TASK: Copy the material below word for word, leaving out the pictures.

PROVIDED INFORMATION:
------------

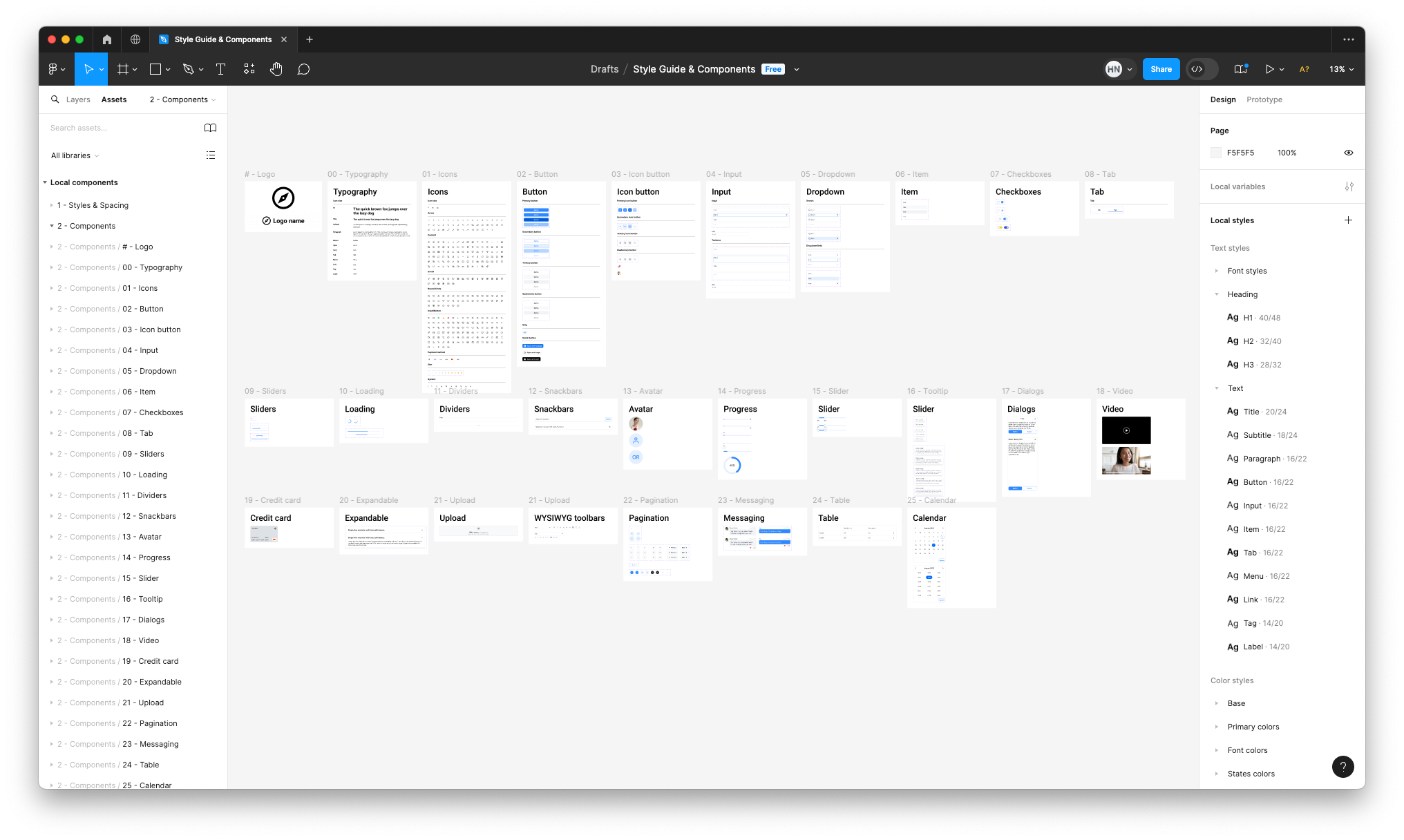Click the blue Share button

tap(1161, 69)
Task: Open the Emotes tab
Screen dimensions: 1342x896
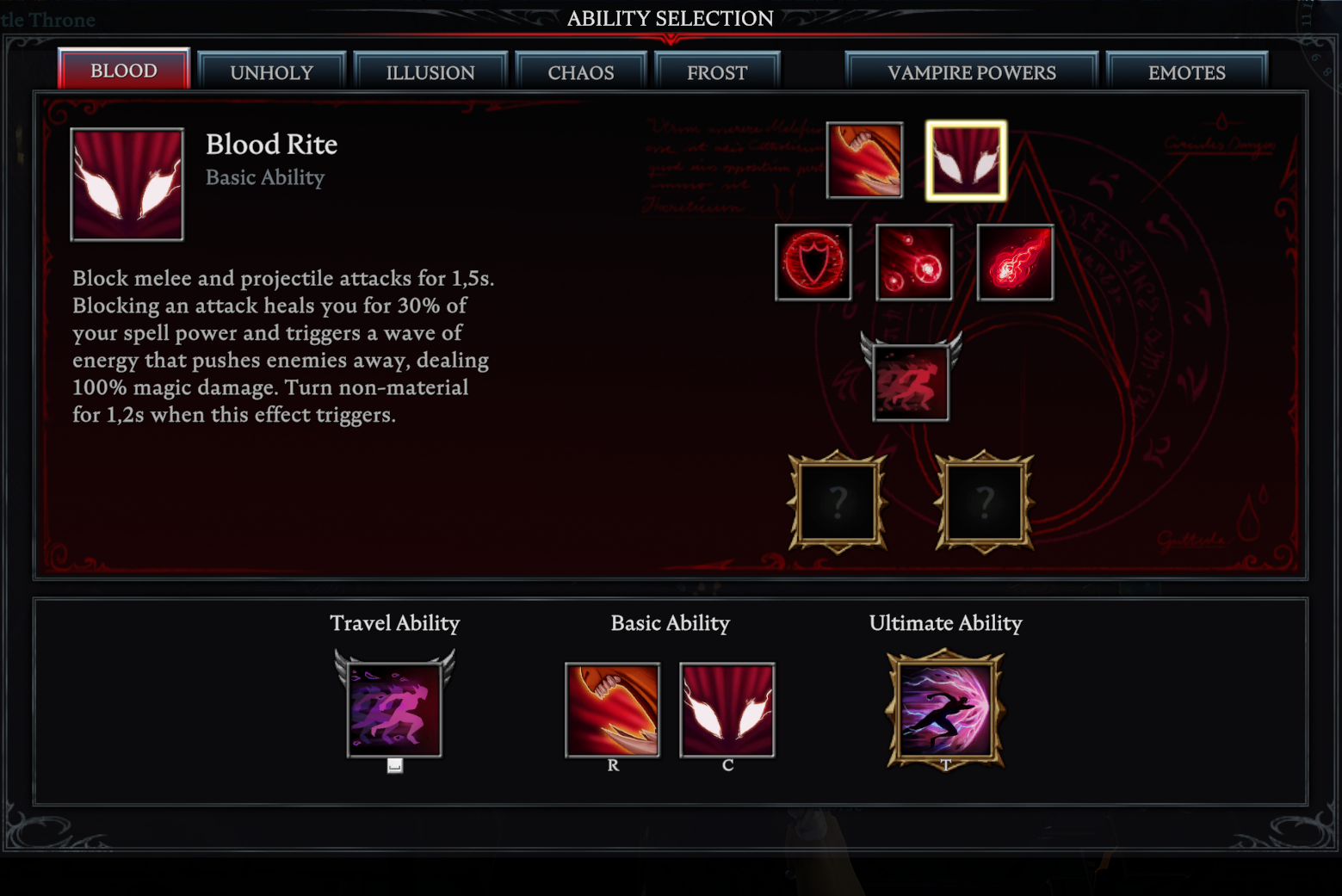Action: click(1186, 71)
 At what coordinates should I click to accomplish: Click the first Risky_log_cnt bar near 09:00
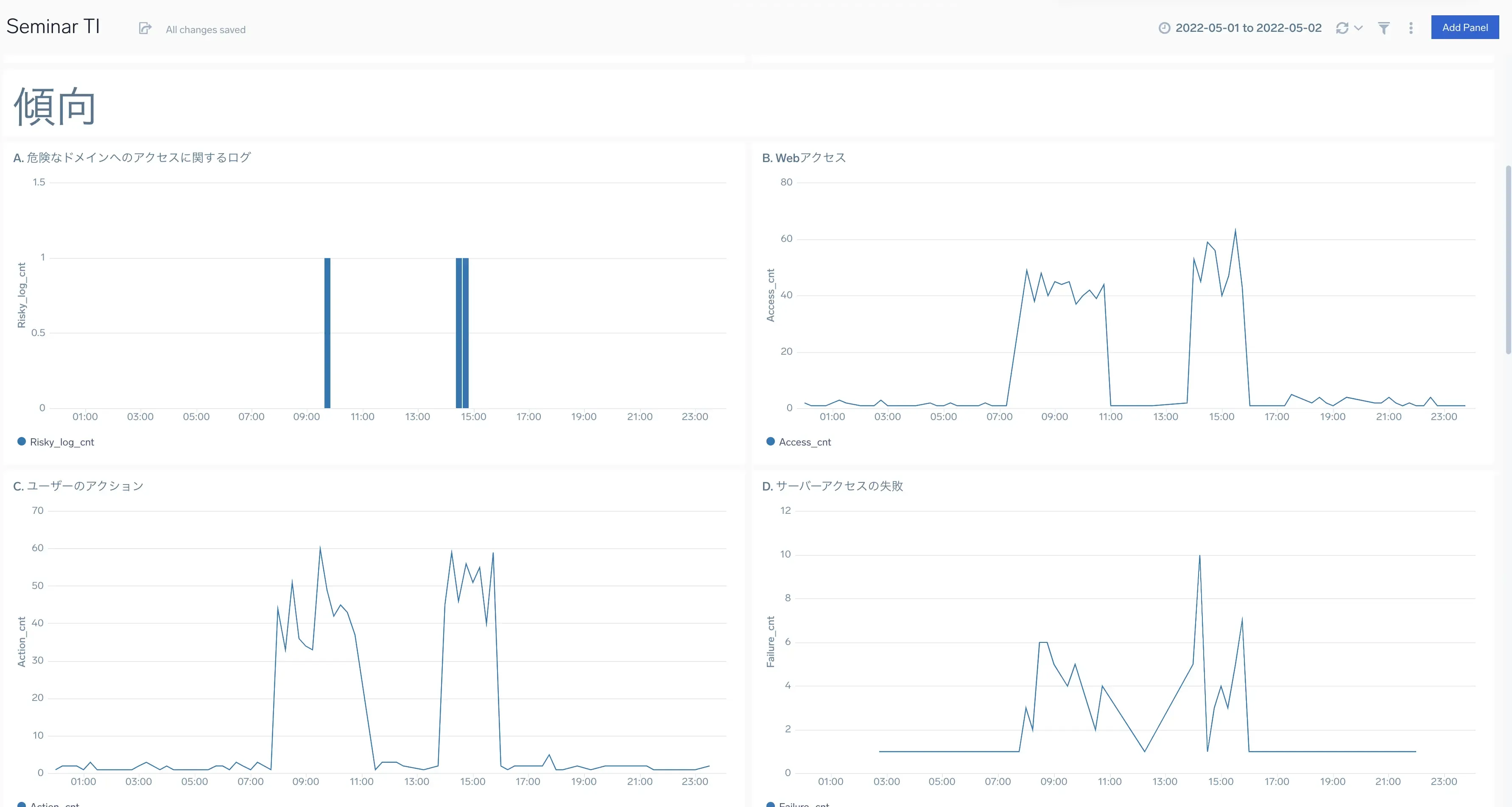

------------

IN RESPONSE:
Click the blue Share button

tap(1161, 69)
Task: Open the Emotes tab
Screen dimensions: 1342x896
Action: click(1186, 71)
 At what coordinates should I click to accomplish: Click the first Risky_log_cnt bar near 09:00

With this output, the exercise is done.